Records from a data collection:

____________

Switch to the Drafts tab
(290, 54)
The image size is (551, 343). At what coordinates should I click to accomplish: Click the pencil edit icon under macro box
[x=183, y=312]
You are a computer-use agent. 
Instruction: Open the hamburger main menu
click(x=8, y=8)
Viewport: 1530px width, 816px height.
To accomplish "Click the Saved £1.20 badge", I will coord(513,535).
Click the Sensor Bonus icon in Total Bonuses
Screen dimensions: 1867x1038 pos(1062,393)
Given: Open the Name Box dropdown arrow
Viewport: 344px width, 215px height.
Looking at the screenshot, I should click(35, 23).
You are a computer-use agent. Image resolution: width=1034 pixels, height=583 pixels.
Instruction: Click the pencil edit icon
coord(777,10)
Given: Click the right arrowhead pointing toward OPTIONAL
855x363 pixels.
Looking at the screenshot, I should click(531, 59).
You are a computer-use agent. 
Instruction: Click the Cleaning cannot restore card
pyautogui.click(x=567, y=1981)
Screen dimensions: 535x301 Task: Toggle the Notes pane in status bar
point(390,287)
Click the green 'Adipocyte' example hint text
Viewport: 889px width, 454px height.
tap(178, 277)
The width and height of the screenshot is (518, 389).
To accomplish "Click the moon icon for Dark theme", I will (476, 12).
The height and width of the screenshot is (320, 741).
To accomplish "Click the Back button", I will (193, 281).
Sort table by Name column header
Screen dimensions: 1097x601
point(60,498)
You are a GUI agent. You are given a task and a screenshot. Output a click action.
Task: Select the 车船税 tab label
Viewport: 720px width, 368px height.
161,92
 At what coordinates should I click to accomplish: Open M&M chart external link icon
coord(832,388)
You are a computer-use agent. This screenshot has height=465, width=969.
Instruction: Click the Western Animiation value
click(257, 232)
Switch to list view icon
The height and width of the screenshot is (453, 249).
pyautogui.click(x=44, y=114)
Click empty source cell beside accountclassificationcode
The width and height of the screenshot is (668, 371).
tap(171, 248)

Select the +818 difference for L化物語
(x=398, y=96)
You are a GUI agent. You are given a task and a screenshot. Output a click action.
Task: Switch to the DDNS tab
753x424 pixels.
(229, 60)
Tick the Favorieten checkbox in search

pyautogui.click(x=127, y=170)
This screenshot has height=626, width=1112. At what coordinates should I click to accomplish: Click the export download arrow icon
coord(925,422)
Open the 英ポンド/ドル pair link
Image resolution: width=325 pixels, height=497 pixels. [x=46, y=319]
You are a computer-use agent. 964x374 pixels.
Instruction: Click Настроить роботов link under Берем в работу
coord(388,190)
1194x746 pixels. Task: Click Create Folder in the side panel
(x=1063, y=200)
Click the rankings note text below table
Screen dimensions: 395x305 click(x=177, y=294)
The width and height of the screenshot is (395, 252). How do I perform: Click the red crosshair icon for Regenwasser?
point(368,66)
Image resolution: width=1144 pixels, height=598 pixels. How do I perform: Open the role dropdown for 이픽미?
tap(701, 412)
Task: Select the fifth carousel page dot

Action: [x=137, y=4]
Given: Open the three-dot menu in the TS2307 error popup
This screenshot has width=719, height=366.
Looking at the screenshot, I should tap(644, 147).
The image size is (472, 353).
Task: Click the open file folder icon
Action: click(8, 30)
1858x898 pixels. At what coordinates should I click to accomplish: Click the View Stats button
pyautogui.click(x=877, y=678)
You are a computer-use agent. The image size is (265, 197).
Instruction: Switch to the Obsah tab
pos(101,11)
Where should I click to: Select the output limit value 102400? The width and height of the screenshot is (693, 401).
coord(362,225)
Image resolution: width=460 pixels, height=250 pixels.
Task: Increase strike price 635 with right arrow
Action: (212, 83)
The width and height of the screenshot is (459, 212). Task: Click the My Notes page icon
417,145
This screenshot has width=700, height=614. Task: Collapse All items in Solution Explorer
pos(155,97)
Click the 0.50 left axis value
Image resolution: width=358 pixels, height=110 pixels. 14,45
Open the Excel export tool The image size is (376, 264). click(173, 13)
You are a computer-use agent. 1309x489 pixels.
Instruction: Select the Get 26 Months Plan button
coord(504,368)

____________

* WORK TO COMPLETE: Among the entries, find each line that includes the string "computer" and copy it.

* FINAL ANSWER:
You are a computer-use agent. 
You are a computer-use agent. Image resolution: width=1034 pixels, height=583 pixels.
You are a computer-use agent. 
You are a computer-use agent. This screenshot has height=465, width=969.
You are a computer-use agent. 964x374 pixels.
You are a computer-use agent. The image size is (265, 197).
You are a computer-use agent. 1309x489 pixels.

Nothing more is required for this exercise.